Indexes and Proxies: Two Quiet Building Blocks in System Design
Indexes speed up data access. Proxies shape how requests reach services. Together they show a common system design tradeoff: add a layer, reduce a more expensive cost.
When I read about system design, I keep coming back to a pattern that shows up everywhere: add a small amount of structure in one place so the rest of the system has to do less work.
Indexes and proxies are good examples of that idea.
They solve different problems. An index helps a system find the right data faster. A proxy helps a system route traffic in a more controlled way. But both exist for the same reason: the direct path is often too expensive, too slow, or too messy once a system starts to grow.
Indexes Reduce Search Cost
An index is a separate data structure that helps us locate data without scanning everything. The easiest way to think about it is a library catalog.
If a library only had shelves full of books and no catalog, finding a specific title or author would be painful. You would have to walk the shelves and inspect book after book until you found what you wanted. A catalog changes that. It gives you a smaller, organized structure that points you to the right place.
That is what a database index does. Instead of reading a whole table row by row, the system can use an index built on one or more columns to narrow the search quickly and jump closer to the data it needs.
This matters even more as systems scale. Once data gets large enough, a full scan becomes expensive. Once that data is spread across disks or machines, finding the right location becomes a system problem, not just a query problem. In that world, indexes stop feeling optional. They become part of how the system stays responsive.
Indexes Shift Work to Writes
Indexes are not free.
Every insert, update, or delete now has extra work attached to it because the system is not only writing the data itself. It is also maintaining the index structures that make future reads faster.
That tradeoff is the important part. An index improves read performance by making writes more expensive. If a table is read constantly and updated less often, that trade can be worth it. If the workload is mostly writes and reads are rare, adding more indexes can make the system worse instead of better.
This is the part I like most about indexes as a design concept. They are a reminder that performance work is usually about moving cost around, not making cost disappear.
Proxies Reduce Coordination Cost
A proxy sits between a client and a server and handles requests on someone else's behalf.
A forward proxy represents the client side. The client sends traffic to the proxy, and the proxy sends the request upstream. From the server's point of view, it is talking to the proxy, not directly to the original client.

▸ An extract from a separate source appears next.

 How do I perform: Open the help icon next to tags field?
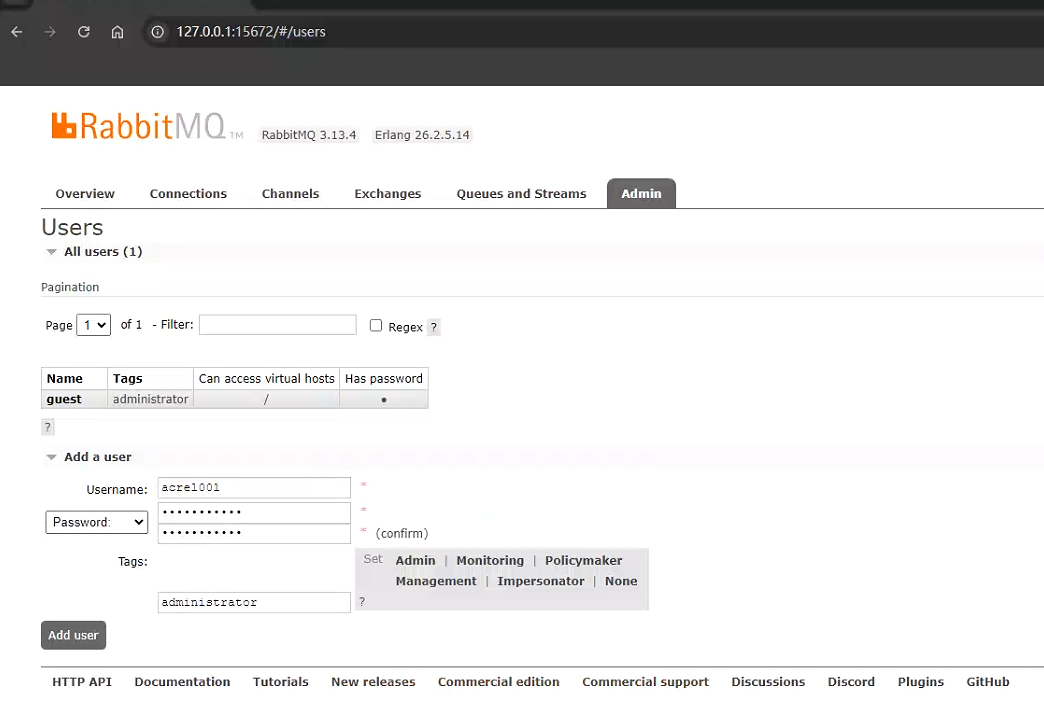pos(362,602)
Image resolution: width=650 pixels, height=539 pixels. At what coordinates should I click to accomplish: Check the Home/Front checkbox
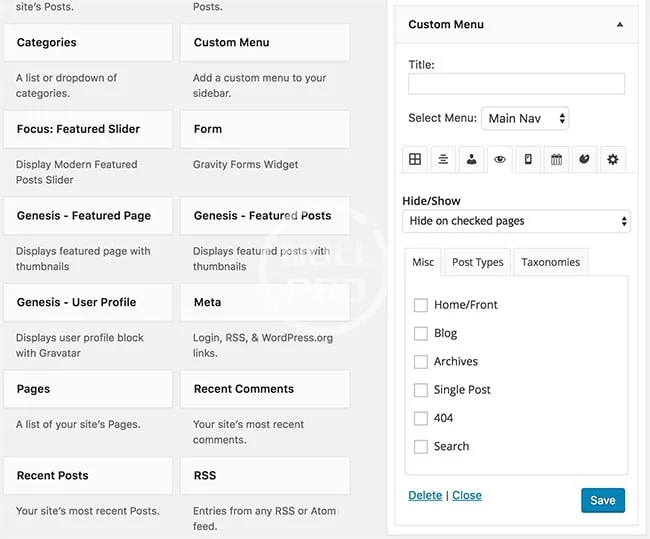click(421, 305)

A reverse proxy sits on the server side. The client sends a request to the proxy, and the proxy decides which backend server should handle it. From the client's point of view, the proxy looks like the server.
That difference is easy to remember:
- A forward proxy hides the client.
- A reverse proxy hides the server.
Just like indexes, proxies add a layer because the direct path stops being ideal. Direct client-to-server communication may work in a small setup, but larger systems often need a place to centralize control.
Why Proxies Matter in Real Systems
Once a proxy sits in the middle, it can do useful system-wide work.
It can cache responses so the origin does not need to recompute or reread the same data every time. It can filter or log requests. It can rewrite headers, compress responses, terminate TLS, route traffic to different backends, or spread load across a fleet of servers.
One detail that stood out to me was collapsed forwarding. If many clients ask for the same data at the same time and that data is not already cached, a proxy can combine those requests into one upstream fetch and then share the result. That saves duplicate disk reads or duplicate backend work. It is a small idea, but it captures the value of intermediaries well: sometimes one well-placed layer can prevent a lot of wasted effort behind it.
How Indexes and Proxies Fit Together
Indexes and proxies are different tools, but they pair well because they solve two sides of the same broader problem.
Indexes help the storage side of the system answer, "How do I find the right data quickly?"
Proxies help the network and service side answer, "How do I get this request to the right place efficiently and safely?"
In other words, one optimizes lookup and the other optimizes flow.
What ties them together is the tradeoff. Both add moving parts. Both increase operational complexity. Both need to be justified by real access patterns. But when the bottleneck is real, both are a practical way to replace expensive work with cheaper work.
That feels like a useful system design lesson in general. Good architecture often comes from placing the right layer in the right spot so downstream systems do less unnecessary work.
Wrap Up
Indexes make reads cheaper by organizing how data is found. Proxies make request handling cheaper and more manageable by organizing how traffic flows.
Neither one exists just to make a diagram look more sophisticated. Both are responses to friction. Data is too expensive to scan. Traffic is too messy to route directly. So we add structure.
That is why these two concepts fit together so well. They are both simple on the surface, but they point to the same deeper idea: system design is often about introducing a carefully chosen layer so the path that matters most becomes faster, safer, and easier to operate.